Chimney Rock and the Ontology of Skyscapes
How Astronomy, Trade, and Pilgrimage Transformed Chimney Rock
Keywords:
Chaco Canyon, animism, ontology, pilgrimage, Great House pilgrimageAbstract
Because of its architectural style and excellent masonry, the Great House of Chimney Rock in southwestern Colorado has been identified as one of some 225 outliers of the Chaco Regional System. Located just below the spectacular double rock towers, the Great House is set in a dramatic and unique skyscape containing a number of sight-lines to extremes of the Sun and Moon. Once considered important as a calendrical station, which communicated astronomical information southward to Chaco Canyon, the Great House may have been primarily important as a place for viewing the juxtaposition of the gods of earth and sky, a theophany similar to that of darsan of India. This paper proposes that the initial identification of a number of skyscapes as horizon calendars and calendrical stations should be reconsidered in the perspective of animism and alternate ontologies. Construction of the Great House may have been initiated by the local community and accomplished with the help of masons from its closest neighbour the Great House of Salmon.

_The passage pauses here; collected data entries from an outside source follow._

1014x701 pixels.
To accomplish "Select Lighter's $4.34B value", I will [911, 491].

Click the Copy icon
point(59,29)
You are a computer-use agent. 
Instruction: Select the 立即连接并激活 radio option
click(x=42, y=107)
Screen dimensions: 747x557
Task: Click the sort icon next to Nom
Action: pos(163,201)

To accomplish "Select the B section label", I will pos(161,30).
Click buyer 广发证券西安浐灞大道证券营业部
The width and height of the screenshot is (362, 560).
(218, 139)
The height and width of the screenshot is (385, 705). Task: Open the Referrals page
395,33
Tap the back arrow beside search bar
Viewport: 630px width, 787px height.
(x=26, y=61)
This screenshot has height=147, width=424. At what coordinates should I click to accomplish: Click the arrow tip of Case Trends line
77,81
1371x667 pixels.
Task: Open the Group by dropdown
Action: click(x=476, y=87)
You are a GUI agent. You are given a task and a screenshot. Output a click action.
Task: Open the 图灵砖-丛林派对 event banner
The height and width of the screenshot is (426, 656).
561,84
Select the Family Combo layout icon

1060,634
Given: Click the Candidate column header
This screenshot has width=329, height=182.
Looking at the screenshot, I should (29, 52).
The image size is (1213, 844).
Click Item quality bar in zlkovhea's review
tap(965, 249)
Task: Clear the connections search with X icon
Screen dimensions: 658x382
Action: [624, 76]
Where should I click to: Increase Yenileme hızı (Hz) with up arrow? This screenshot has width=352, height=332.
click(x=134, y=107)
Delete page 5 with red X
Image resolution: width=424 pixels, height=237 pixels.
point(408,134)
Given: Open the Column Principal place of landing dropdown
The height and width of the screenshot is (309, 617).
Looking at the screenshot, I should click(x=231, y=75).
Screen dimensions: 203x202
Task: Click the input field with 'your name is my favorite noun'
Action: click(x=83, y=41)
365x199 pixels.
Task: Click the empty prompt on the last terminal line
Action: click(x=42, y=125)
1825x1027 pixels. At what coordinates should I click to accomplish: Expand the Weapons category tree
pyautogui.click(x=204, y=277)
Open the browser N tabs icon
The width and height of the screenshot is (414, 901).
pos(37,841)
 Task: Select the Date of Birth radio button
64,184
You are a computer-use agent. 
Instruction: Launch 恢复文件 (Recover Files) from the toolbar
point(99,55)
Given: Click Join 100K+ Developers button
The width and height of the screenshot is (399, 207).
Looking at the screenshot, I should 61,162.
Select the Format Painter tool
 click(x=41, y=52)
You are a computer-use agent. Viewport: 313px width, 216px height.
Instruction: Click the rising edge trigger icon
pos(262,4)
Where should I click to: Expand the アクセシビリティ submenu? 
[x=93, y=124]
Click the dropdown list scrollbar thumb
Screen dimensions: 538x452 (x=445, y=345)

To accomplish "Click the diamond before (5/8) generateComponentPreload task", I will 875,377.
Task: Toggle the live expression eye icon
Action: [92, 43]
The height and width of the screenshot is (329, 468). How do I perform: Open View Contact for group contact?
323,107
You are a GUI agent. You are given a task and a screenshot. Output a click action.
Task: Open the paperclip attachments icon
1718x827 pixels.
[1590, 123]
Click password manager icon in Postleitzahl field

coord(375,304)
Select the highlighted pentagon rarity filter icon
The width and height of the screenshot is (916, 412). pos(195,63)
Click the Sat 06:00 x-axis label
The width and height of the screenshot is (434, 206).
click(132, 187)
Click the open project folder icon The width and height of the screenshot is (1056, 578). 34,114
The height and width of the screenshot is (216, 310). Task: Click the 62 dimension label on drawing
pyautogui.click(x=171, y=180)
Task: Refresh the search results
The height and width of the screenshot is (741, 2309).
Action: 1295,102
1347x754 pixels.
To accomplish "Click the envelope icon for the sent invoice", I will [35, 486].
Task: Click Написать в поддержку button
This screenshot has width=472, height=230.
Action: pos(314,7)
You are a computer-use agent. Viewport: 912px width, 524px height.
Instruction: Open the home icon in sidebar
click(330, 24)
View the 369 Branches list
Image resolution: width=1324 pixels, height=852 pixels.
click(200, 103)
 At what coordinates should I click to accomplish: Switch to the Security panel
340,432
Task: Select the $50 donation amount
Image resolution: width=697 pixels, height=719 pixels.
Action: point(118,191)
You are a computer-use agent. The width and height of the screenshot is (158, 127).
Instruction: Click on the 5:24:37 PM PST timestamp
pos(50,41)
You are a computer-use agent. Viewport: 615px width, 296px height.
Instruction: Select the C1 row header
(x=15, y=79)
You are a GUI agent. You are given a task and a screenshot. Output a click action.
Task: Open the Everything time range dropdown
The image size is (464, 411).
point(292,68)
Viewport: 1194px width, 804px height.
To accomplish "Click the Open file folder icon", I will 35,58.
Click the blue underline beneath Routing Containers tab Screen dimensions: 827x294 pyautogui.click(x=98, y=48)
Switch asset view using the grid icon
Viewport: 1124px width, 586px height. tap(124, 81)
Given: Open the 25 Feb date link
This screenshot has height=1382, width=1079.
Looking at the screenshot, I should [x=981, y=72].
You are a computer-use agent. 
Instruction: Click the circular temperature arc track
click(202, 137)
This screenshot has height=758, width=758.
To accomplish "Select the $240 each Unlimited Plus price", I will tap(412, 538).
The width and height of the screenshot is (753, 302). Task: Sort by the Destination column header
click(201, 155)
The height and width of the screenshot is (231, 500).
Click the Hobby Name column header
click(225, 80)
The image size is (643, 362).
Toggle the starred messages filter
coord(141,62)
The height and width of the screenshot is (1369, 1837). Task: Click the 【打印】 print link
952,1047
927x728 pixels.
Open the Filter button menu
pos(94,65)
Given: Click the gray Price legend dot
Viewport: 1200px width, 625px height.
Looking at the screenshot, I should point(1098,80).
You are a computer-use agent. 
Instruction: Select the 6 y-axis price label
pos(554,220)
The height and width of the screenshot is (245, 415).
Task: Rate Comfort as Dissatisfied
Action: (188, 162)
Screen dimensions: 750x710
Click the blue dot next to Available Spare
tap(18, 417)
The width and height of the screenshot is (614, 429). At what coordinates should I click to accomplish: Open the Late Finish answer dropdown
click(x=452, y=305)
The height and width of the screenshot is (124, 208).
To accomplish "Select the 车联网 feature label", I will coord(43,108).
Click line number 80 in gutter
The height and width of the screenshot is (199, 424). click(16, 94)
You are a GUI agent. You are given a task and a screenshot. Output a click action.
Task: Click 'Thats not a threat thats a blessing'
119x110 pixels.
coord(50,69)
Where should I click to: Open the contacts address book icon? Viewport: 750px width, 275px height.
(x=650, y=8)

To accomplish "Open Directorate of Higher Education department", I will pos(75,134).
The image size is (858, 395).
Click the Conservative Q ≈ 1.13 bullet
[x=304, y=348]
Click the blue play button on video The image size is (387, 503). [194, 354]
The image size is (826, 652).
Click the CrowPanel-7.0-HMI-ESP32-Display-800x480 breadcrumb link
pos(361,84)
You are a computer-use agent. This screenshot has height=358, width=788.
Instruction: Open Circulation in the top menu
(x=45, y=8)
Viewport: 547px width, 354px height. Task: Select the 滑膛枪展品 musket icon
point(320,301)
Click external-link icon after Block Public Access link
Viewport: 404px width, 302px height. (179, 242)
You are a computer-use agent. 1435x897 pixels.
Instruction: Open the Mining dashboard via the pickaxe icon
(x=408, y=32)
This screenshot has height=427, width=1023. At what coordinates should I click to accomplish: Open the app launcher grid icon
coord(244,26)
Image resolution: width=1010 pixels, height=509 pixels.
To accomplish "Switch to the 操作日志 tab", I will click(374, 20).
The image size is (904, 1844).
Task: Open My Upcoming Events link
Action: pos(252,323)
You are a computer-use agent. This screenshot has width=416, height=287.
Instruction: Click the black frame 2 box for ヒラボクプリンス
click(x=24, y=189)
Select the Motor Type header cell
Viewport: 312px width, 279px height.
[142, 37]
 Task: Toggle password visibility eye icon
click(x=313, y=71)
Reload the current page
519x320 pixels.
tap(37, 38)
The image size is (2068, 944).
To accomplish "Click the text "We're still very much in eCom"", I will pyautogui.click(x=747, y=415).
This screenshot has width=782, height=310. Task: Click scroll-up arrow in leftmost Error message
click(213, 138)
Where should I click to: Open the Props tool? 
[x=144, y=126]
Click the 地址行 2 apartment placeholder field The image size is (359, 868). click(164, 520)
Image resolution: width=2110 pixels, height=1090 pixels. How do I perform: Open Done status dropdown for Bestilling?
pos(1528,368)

The area appears to have become a pilgrimage centre in its own right, not under hegemonic control of the powerful elites of Chaco Canyon. Rejection of the Chacoan influence is indicated by the construction by the local community of a structure that restricted entry to the area of the Great House. The decline of Chimney Rock as a pilgrimage centre sometime after 1093 AD was accompanied by the abandonment of the Salmon Great House, the breakup up of a trade network, and out-migration to the Taos Pueblo.